What you need to do:
Retype everything in the entries that follow, exactly as shown.

Data:

────────────────────────────────────────

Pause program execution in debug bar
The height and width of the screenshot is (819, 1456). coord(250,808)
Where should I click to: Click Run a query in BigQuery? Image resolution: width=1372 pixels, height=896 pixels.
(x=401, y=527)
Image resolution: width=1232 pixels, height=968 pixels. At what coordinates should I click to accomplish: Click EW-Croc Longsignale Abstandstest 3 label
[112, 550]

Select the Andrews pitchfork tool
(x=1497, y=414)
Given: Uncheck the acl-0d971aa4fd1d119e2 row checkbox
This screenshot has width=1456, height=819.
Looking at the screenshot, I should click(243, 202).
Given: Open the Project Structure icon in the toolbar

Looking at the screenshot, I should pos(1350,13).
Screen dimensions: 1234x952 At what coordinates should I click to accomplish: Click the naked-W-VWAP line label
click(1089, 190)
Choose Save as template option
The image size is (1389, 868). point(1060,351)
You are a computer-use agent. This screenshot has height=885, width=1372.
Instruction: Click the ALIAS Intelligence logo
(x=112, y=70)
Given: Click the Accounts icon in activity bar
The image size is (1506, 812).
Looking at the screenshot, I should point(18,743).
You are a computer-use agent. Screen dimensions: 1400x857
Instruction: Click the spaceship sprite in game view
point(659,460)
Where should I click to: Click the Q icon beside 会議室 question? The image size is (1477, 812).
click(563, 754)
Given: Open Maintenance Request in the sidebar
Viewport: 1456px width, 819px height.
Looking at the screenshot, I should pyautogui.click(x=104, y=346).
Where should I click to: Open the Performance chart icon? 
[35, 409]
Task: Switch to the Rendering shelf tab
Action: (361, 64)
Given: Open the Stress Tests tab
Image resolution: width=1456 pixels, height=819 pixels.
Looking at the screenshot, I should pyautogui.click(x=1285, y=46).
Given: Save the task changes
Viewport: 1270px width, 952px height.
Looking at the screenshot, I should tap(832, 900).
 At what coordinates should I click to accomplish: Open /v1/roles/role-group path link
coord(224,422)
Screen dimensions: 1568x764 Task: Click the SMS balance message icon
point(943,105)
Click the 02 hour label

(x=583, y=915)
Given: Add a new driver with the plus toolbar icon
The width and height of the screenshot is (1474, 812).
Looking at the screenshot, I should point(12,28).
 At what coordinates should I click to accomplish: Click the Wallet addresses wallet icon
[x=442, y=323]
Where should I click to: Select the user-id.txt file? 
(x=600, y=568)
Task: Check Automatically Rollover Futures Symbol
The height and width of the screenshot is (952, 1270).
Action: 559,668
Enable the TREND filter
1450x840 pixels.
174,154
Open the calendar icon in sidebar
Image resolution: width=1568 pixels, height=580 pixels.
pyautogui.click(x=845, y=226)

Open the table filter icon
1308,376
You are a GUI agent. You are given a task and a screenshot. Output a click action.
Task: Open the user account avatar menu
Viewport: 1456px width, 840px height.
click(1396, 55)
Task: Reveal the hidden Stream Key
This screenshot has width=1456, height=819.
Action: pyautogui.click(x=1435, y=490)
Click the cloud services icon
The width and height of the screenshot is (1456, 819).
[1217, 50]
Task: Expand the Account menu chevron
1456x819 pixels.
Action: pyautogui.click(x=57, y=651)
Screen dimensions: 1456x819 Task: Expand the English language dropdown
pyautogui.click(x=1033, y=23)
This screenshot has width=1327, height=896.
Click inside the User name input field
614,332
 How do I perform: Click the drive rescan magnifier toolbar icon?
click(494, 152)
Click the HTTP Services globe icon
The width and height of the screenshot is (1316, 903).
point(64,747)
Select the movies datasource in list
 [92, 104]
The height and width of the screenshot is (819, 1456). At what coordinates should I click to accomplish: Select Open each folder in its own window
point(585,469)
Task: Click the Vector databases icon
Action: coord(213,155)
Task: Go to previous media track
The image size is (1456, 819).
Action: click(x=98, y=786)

────────────────────────────────────────

Task solution:
Pause program execution in debug bar
The height and width of the screenshot is (819, 1456). coord(250,808)
Where should I click to: Click Run a query in BigQuery? Image resolution: width=1372 pixels, height=896 pixels.
(x=401, y=527)
Image resolution: width=1232 pixels, height=968 pixels. At what coordinates should I click to accomplish: Click EW-Croc Longsignale Abstandstest 3 label
[112, 550]

Select the Andrews pitchfork tool
(x=1497, y=414)
Given: Uncheck the acl-0d971aa4fd1d119e2 row checkbox
This screenshot has width=1456, height=819.
Looking at the screenshot, I should click(243, 202).
Given: Open the Project Structure icon in the toolbar

Looking at the screenshot, I should pos(1350,13).
Screen dimensions: 1234x952 At what coordinates should I click to accomplish: Click the naked-W-VWAP line label
click(1089, 190)
Choose Save as template option
The image size is (1389, 868). point(1060,351)
You are a computer-use agent. This screenshot has height=885, width=1372.
Instruction: Click the ALIAS Intelligence logo
(x=112, y=70)
Given: Click the Accounts icon in activity bar
The image size is (1506, 812).
Looking at the screenshot, I should point(18,743).
You are a computer-use agent. Screen dimensions: 1400x857
Instruction: Click the spaceship sprite in game view
point(659,460)
Where should I click to: Click the Q icon beside 会議室 question? The image size is (1477, 812).
click(563, 754)
Given: Open Maintenance Request in the sidebar
Viewport: 1456px width, 819px height.
Looking at the screenshot, I should pyautogui.click(x=104, y=346).
Where should I click to: Open the Performance chart icon? 
[35, 409]
Task: Switch to the Rendering shelf tab
Action: (361, 64)
Given: Open the Stress Tests tab
Image resolution: width=1456 pixels, height=819 pixels.
Looking at the screenshot, I should pyautogui.click(x=1285, y=46).
Given: Save the task changes
Viewport: 1270px width, 952px height.
Looking at the screenshot, I should tap(832, 900).
 At what coordinates should I click to accomplish: Open /v1/roles/role-group path link
coord(224,422)
Screen dimensions: 1568x764 Task: Click the SMS balance message icon
point(943,105)
Click the 02 hour label

(x=583, y=915)
Given: Add a new driver with the plus toolbar icon
The width and height of the screenshot is (1474, 812).
Looking at the screenshot, I should point(12,28).
 At what coordinates should I click to accomplish: Click the Wallet addresses wallet icon
[x=442, y=323]
Where should I click to: Select the user-id.txt file? 
(x=600, y=568)
Task: Check Automatically Rollover Futures Symbol
The height and width of the screenshot is (952, 1270).
Action: 559,668
Enable the TREND filter
1450x840 pixels.
174,154
Open the calendar icon in sidebar
Image resolution: width=1568 pixels, height=580 pixels.
pyautogui.click(x=845, y=226)

Open the table filter icon
1308,376
You are a GUI agent. You are given a task and a screenshot. Output a click action.
Task: Open the user account avatar menu
Viewport: 1456px width, 840px height.
click(1396, 55)
Task: Reveal the hidden Stream Key
This screenshot has width=1456, height=819.
Action: pyautogui.click(x=1435, y=490)
Click the cloud services icon
The width and height of the screenshot is (1456, 819).
[1217, 50]
Task: Expand the Account menu chevron
1456x819 pixels.
Action: pyautogui.click(x=57, y=651)
Screen dimensions: 1456x819 Task: Expand the English language dropdown
pyautogui.click(x=1033, y=23)
This screenshot has width=1327, height=896.
Click inside the User name input field
614,332
 How do I perform: Click the drive rescan magnifier toolbar icon?
click(494, 152)
Click the HTTP Services globe icon
The width and height of the screenshot is (1316, 903).
point(64,747)
Select the movies datasource in list
 [92, 104]
The height and width of the screenshot is (819, 1456). At what coordinates should I click to accomplish: Select Open each folder in its own window
point(585,469)
Task: Click the Vector databases icon
Action: coord(213,155)
Task: Go to previous media track
The image size is (1456, 819).
Action: click(x=98, y=786)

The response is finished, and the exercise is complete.